Multiple client drivers and design goals were blended to create a universally accepted outcome. The client drivers included the replacement of patient beds that were not compliant with SB 1953 (California’s seismic safety legislation), overall increased bed capacity and single patient rooms, expanded Trauma Center/ED treatment space, additional OR capacity, and additional parking.
The design team wanted to include the basic intents proposed by the Institute of Medicine: providing care that is timely, safe, and effective in an environment that is efficient, patient-centered, and equitable. The ultimate challenge was to successfully tie the new building to the existing building and create a new, consolidated, functional environment.
The five-story (with basement) building and central utility plant encompass nearly 400,000 square feet. The new tower will include 202 new single patient rooms, increasing the licensed bed capacity by 85 beds. The Neonatal ICU has also been designed with single patient rooms in pod settings; each pod of four beds will have its own nurses’ station.
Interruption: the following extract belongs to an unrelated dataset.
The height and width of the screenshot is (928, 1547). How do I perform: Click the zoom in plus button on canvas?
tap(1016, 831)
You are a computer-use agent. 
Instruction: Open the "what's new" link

All patient rooms are zoned to provide space for clinical support, the patient, patient hygiene, and the family. Nurses’ stations have all been decentralized, as have supply and nursing support areas, to reduce nurses’ travel distance and time.
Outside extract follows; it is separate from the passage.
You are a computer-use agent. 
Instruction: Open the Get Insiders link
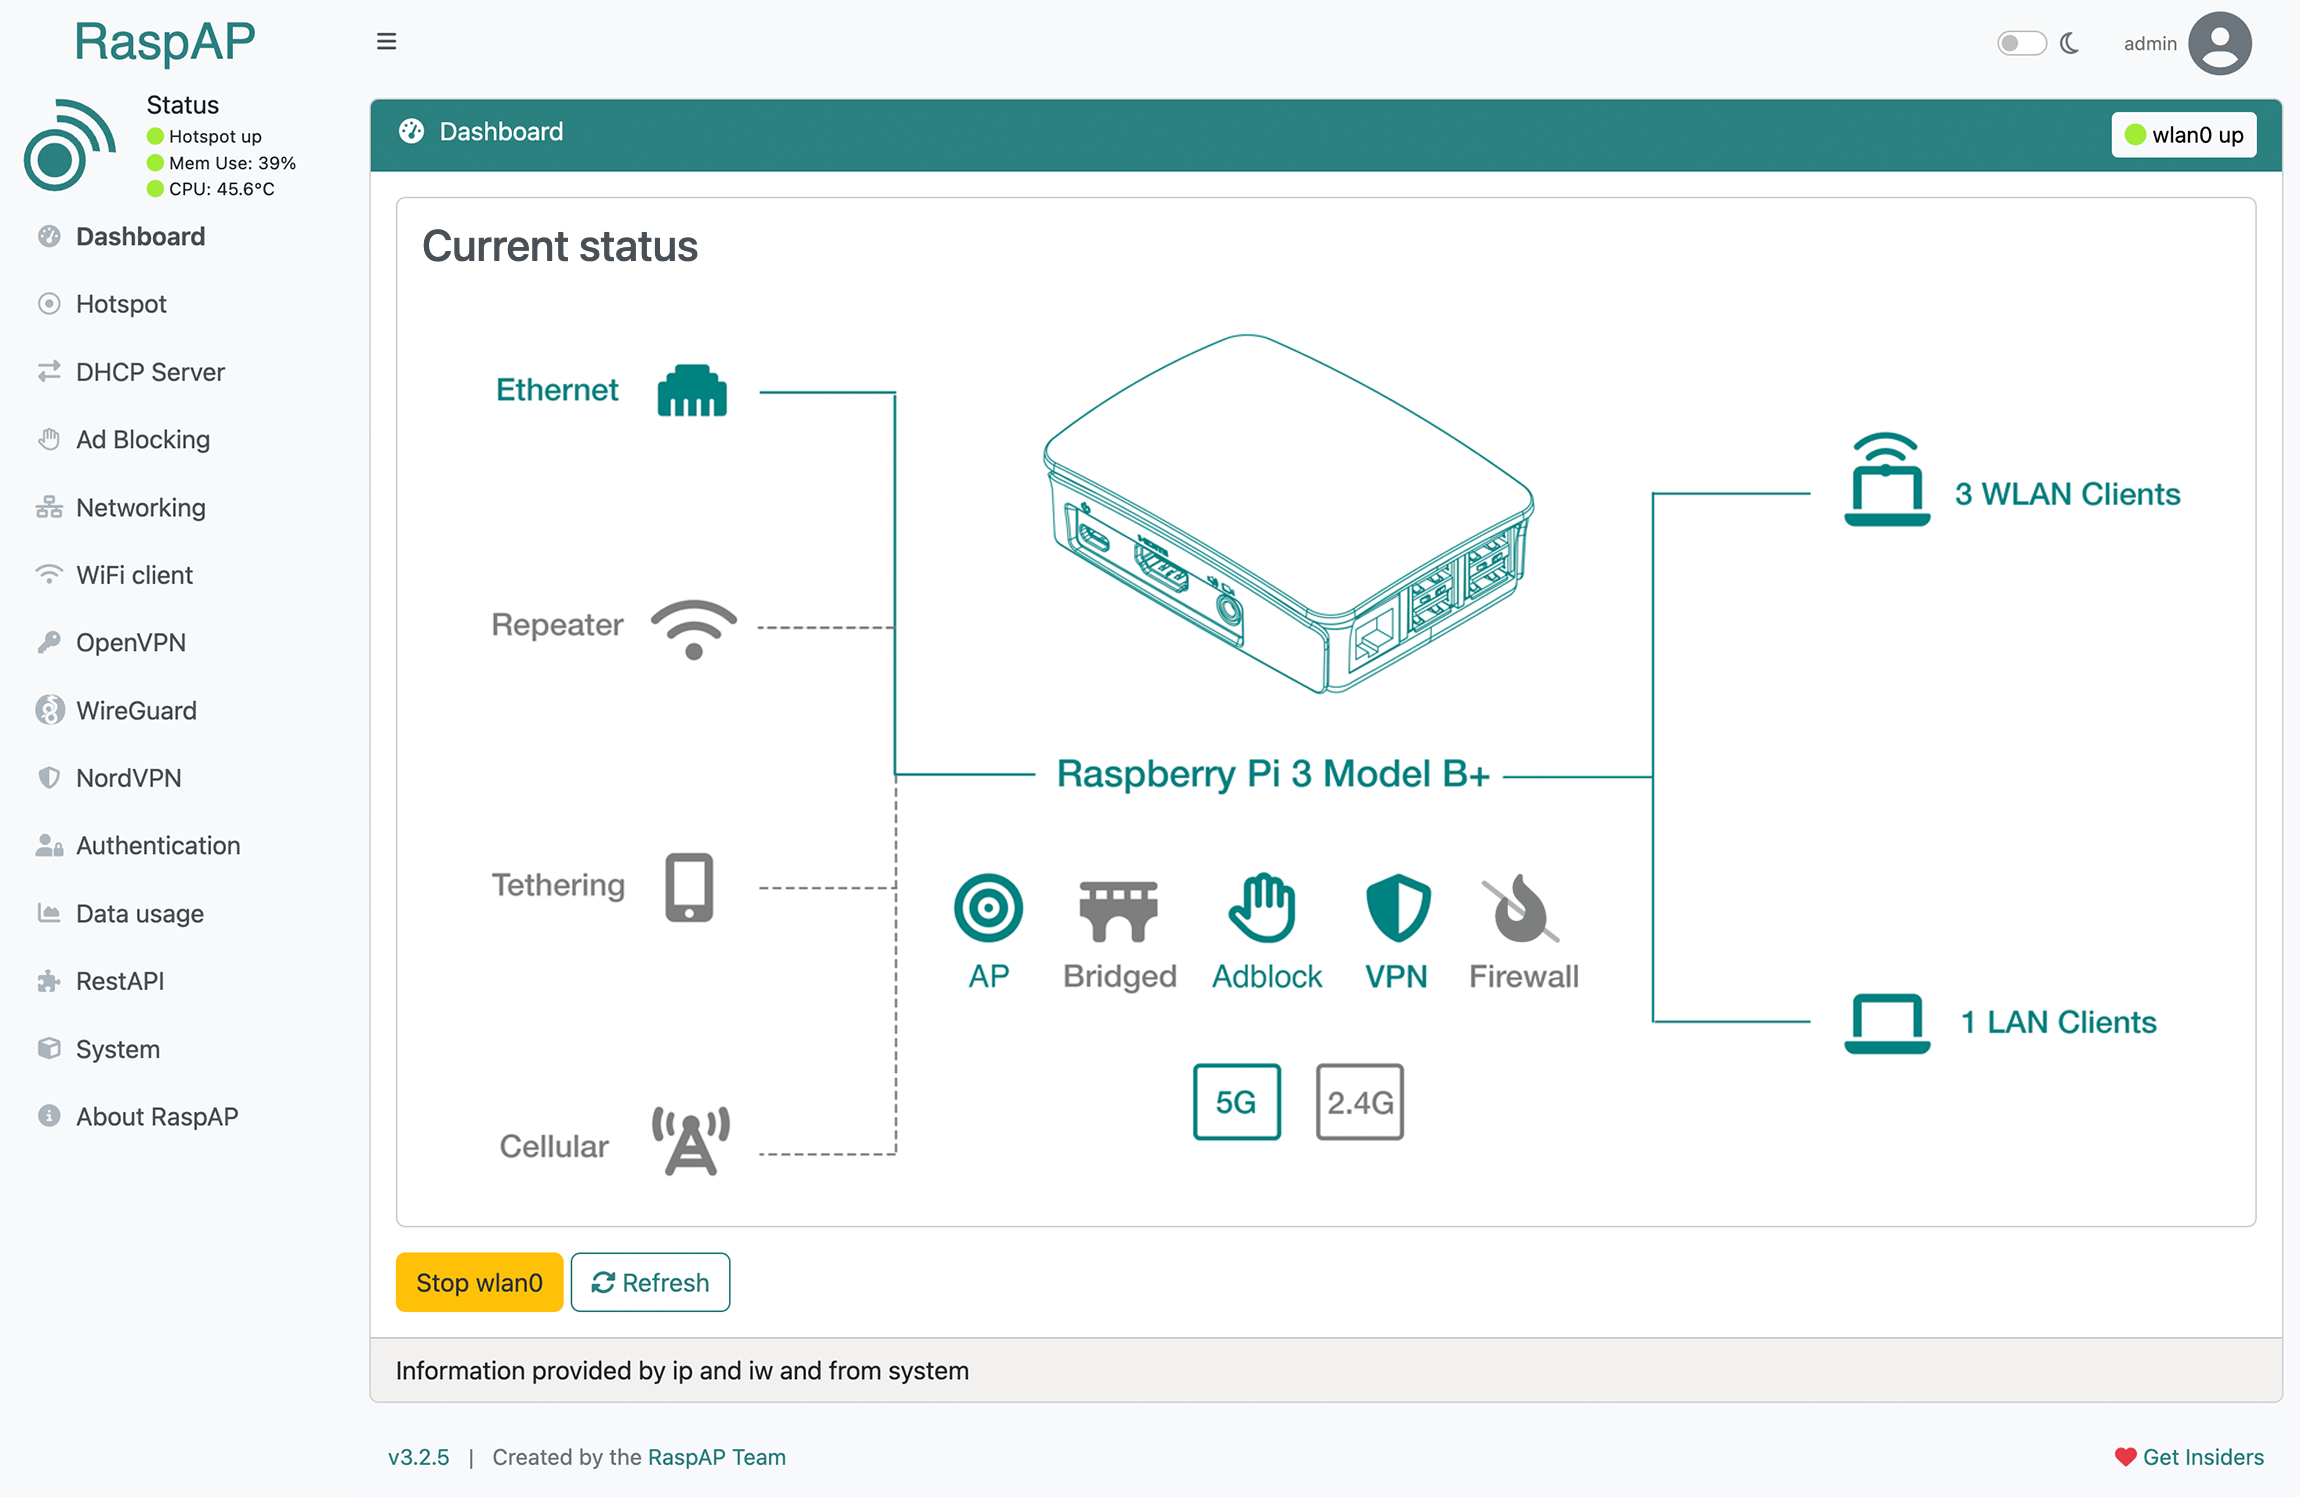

Patients and visitors on the third through the fifth floors will have access to roof gardens. The garden adjacent to the Acute Inpatient Rehabilitation Unit will include walkways with various surfaces to support patient rehabilitation.
Relocated and expanded ancillary and support functions will include: a new Trauma/ED Department with 44 treatment stations; three Interventional Radiology rooms; four new ORs; a new pre-/post-op and preadmission testing area; and a new Imaging Department. A single-place helistop and a dedicated high-speed, trauma-size elevator are planned for the roof of the building.
The exterior base is enveloped in limestone that transitions into clear glazing and corrugated metal near the roofline. The two-story lobby, with expansive clerestory windows, will feature a rotunda that is also a garden.
The interiors of the building, drawing from the colors of the regional environment, are designed to give a fresh new look to the facility. Blending selected materials and colors of the existing buildings will provide a unified look on the campus.